According to Jeff Passan of ESPN, the only player the Minnesota Twins will have to worry about potentially going to arbitration with this winter is starting pitcher Jose Berrios. This is because the team and infielder Miguel Sano have signed a three-year extension with a club option for the 2023 season.
The terms of the deal were not immediately known and the team has not yet confirmed the deal with Sano, who was previously eligible for free agency following the 2021 season.
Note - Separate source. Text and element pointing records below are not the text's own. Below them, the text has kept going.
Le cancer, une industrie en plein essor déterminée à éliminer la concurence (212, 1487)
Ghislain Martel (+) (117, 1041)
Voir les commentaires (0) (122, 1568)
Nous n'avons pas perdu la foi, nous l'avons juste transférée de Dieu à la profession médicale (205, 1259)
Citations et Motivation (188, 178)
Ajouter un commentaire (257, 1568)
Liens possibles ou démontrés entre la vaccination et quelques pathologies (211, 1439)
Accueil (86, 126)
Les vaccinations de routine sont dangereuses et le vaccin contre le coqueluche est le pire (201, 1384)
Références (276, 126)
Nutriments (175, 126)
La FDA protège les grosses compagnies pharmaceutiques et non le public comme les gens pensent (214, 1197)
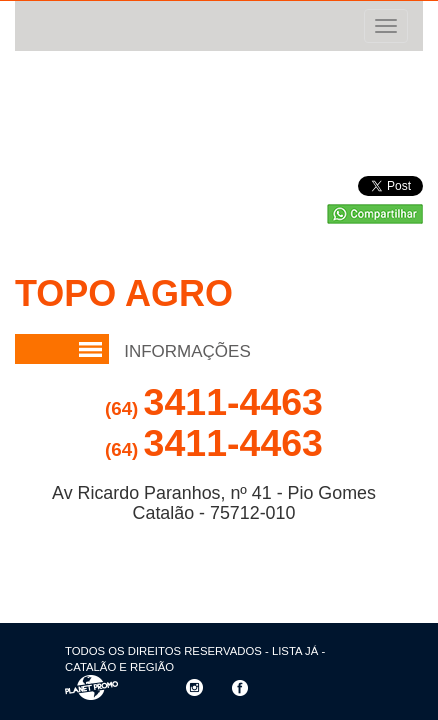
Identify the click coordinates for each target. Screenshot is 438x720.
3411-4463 (214, 402)
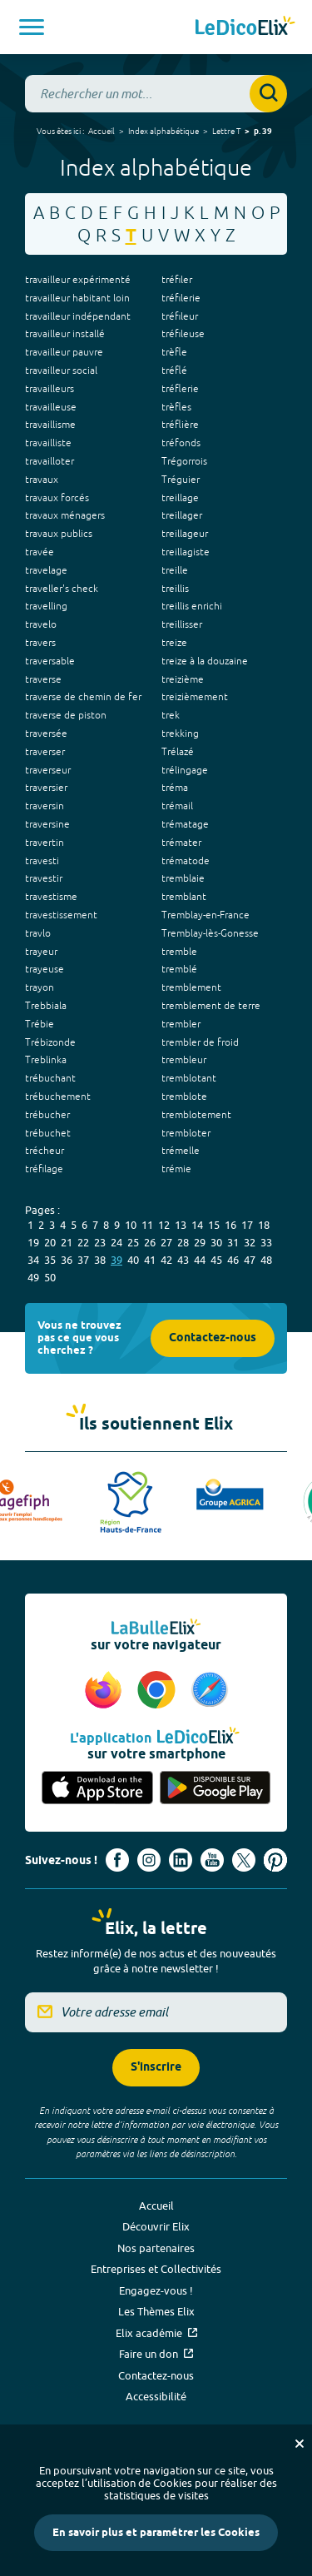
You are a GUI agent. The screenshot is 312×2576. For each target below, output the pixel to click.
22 (83, 1242)
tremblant (183, 897)
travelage (46, 570)
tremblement (191, 987)
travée (39, 552)
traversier (46, 787)
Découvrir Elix (156, 2226)
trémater (181, 842)
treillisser (181, 624)
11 (147, 1224)
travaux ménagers (65, 515)
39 (116, 1259)
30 (216, 1242)
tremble (179, 951)
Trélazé (177, 752)
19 (33, 1242)
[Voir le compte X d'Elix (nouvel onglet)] (243, 1860)
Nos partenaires (156, 2248)
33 (266, 1242)
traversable (50, 661)
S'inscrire (156, 2068)
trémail (177, 806)
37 (83, 1259)
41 (150, 1259)
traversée (46, 733)
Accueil (101, 131)
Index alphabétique (163, 131)
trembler (181, 1024)
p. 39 (263, 131)
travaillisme (50, 424)
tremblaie (183, 878)
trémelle (180, 1150)
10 (130, 1224)
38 (100, 1259)
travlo (38, 933)
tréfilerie (181, 298)
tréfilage (44, 1169)
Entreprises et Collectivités (156, 2268)
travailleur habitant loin (77, 298)
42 (166, 1259)
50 (50, 1277)
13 (180, 1224)
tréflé (174, 370)
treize (174, 643)
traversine (47, 824)
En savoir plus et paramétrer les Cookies (156, 2532)
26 (150, 1242)
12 (164, 1224)
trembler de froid (200, 1042)
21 (66, 1242)
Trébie (39, 1024)
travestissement (61, 915)
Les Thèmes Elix (156, 2311)
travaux (41, 479)
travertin (44, 842)
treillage (180, 498)
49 (33, 1277)
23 (100, 1242)
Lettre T (226, 131)
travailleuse (51, 407)
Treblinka (46, 1060)
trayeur (41, 951)
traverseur (48, 770)
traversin (44, 806)
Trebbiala (46, 1006)
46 (233, 1259)
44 (200, 1259)
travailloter (49, 461)
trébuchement (58, 1096)
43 (183, 1259)
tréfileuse (183, 334)
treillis (175, 588)
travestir (43, 878)
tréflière (180, 424)
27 (166, 1242)
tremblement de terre (210, 1006)
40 (133, 1259)
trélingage (184, 770)
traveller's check (61, 588)
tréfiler (176, 280)
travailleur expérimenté (78, 280)
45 (216, 1259)
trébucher (47, 1115)
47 (249, 1259)
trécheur (44, 1150)
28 (183, 1242)
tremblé (179, 969)
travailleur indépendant (78, 316)
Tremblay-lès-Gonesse (210, 933)
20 (50, 1242)
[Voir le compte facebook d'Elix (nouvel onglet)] (117, 1860)
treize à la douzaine (204, 661)
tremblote (184, 1096)
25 (133, 1242)
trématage (185, 824)
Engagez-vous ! (156, 2290)
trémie (176, 1169)
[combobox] (156, 93)
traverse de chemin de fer (83, 697)
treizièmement (194, 697)
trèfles (176, 407)
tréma (174, 787)
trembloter (185, 1133)
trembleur (183, 1060)
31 (233, 1242)
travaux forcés (57, 498)
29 (200, 1242)
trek (170, 715)
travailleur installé (65, 334)
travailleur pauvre (64, 352)
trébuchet (48, 1133)
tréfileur (179, 316)
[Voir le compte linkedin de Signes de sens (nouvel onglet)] (180, 1860)
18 (264, 1224)
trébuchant (50, 1078)
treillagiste (185, 552)
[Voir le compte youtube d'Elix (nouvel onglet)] (212, 1860)
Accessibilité (156, 2396)
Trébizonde (50, 1042)
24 (116, 1242)
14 (197, 1224)
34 (33, 1259)
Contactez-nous (212, 1338)
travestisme (51, 897)
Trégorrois (184, 461)
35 (50, 1259)
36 (66, 1259)
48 (266, 1259)
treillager (181, 515)
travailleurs (49, 389)
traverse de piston (65, 715)
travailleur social (61, 370)
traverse (43, 679)
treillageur (184, 534)
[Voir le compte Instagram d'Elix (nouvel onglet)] (149, 1860)
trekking (180, 733)
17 (247, 1224)
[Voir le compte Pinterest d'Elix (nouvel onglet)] (275, 1860)
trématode (185, 861)
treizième (182, 679)
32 (249, 1242)
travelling (46, 606)
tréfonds (181, 443)
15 (214, 1224)
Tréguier (180, 479)
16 (230, 1224)
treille (174, 570)
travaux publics (58, 534)
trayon (39, 987)
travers (40, 643)
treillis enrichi (191, 606)
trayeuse (44, 969)
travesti (42, 861)
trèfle (174, 352)
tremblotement (196, 1115)
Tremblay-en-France (205, 915)
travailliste (48, 443)
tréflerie (180, 389)
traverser (45, 752)
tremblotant (188, 1078)
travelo (41, 624)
Sano’s arbitration projection for the 2020 season was $5.9 million, so on a deal covering 2020-22 with a ’23 option, it’d possibly look something like this:
- 2020: $8 million
- 2021: $12 million
- 2022: $15 million
- 2023 (option): $18 million
This is just a best guess, but maybe three years, $35 million with an $18 million option? That’d bring the total deal to four years, $53 million.
UPDATE: Passan reports that the deal is for $30 million guaranteed. There’s $27 million in salary over the first three years and the buyout on the 20203 option is $3 million. That option is for $14 million, meaning the deal’s max value would be four years and $41 million.
The Twins have possibly the lowest total of future payroll obligations across the entire big leagues. With Sano signed through possibly 2023, that would make him, Max Kepler and Jorge Polanco the only Twins with hard-committed dollars through the 2022 season. Kepler and Polanco both signed extensions last spring training to keep them in Minnesota through the 2023 season.
According to Cot’s Contracts, the Twins only have $21.108 million hard committed for 2021, $11.75 million for 2022, $16 million for 2023 and $1 million — a possible Kepler buyout — for 2024. That’s just a shade under $50 million total in future commitments — less than the White Sox agreed to pay Dallas Keuchel this offseason on a three-year deal ($55.5 million).
Sano experienced an offensive resurrection in 2019. Despite not making his season debut until May 16 due to a heel laceration suffered in the offseason, Sano hit 34 home runs in 105 games — a 53-homer pace over 162 games — with an overall slash line of .247/.346/.576. Sano’s 137 wRC+ was his best mark since his rookie season (149), and he managed to improve his walk rate and drop his strikeout rate from a tough 2018 season in which he hit .199/.281/.398.
This deal will take Sano through his age-29 season without the option.